Currently, studies on the association between female infertility and NAFLD with large-scale, representative populations are scarce. In this study, we conducted observational association analyses between HSI, CAP, LSM and female infertility using the NHANES 2013–2018 and 2017–2020 datasets. we found that higher median liver stiffness values were significantly associated with an increased risk of female infertility regardless of age, BMI and diabetes in this nationally representative sample of US women. Meanwhile, the prevalence of hepatic steatosis and fibrosis were noticeably higher in the women facing infertility issues. Multivariable regression analysis between HSI, LSM and female infertility were consistent with former results. Furthermore, we employed IVs from external GWASs to reveal bidirectional causality for the observed associations, but MR analysis results did not support a causal association between genetically predicted NAFLD and female infertility.
The reproductive outcome of women with NAFLD attracted attentions recently, but previous studies mainly focused on the adverse pregnancy outcome of fatty liver[40–42]. few research detects the influence of NAFLD on the female infertility, which is traceable but not verified yet. NAFLD has long been considered as the consequence of PCOS, cohort studies have indicated that women with polycystic ovary syndrome have a higher tendency of NAFLD (34%-70% vs 14–34%)[43, 44]. However, result from a recent bidirectional MR analysis on NAFLD and PCOS indicated that genetically predicted NAFLD is causally correlated with an increased risk of developing PCOS, but not vice versa[31]. NAFLD may influence the female reproductive system through these ways: first, women with NAFLD were found to have higher concentration of circulating testosterone [45], which is detrimental to the development of follicle and the quality of oocyte[46, 47]; besides, low levels of SHBG were commonly observed in women with NAFLD[45], and is correlated with insulin resistance[48]. SHBG is secreted by the liver, and was considered as a protective factor in anovulatory infertility in women through various mechanisms.
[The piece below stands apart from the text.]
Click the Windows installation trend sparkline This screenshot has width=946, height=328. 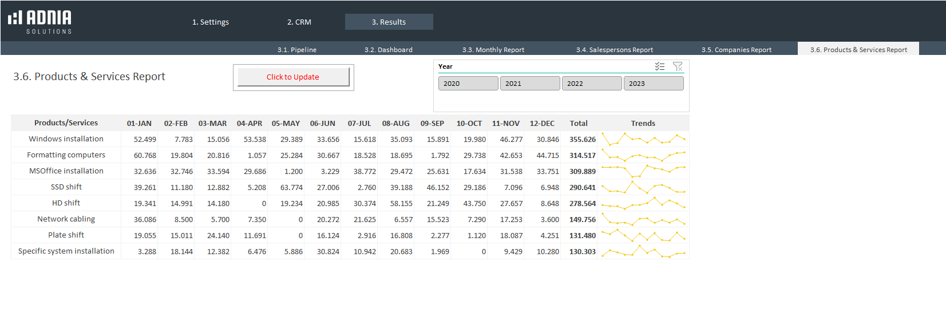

Third, hepatic steatosis may accompany with altered activity of the steroid hormone-metabolizing P450 system[10], which would influence the hepatic clearance of sex steroids, thus impact the reproductive system. Generally, serum biomarkers score (such as HSI) or imaging methods measuring liver fat content and stiffness via ultrasound (such as CAP and LSM) or magnetic resonance-based methods were the most widely used non-invasive approaches to detect and evaluate the progress of NAFLD[49]. In this study, we found that higher HSI, liver stiffness measurement value, as well as CAP were all correlated with higher risk of female infertility, and the prevalence of NAFLD is also higher in women with infertility. Considering that participants involved in this study are all at reproductive age, and fatty liver is a chronic disease, it is more likely that the dysfunction of liver has happened at least simultaneously or even ahead of infertility, but not the sequelae of infertility at middle age.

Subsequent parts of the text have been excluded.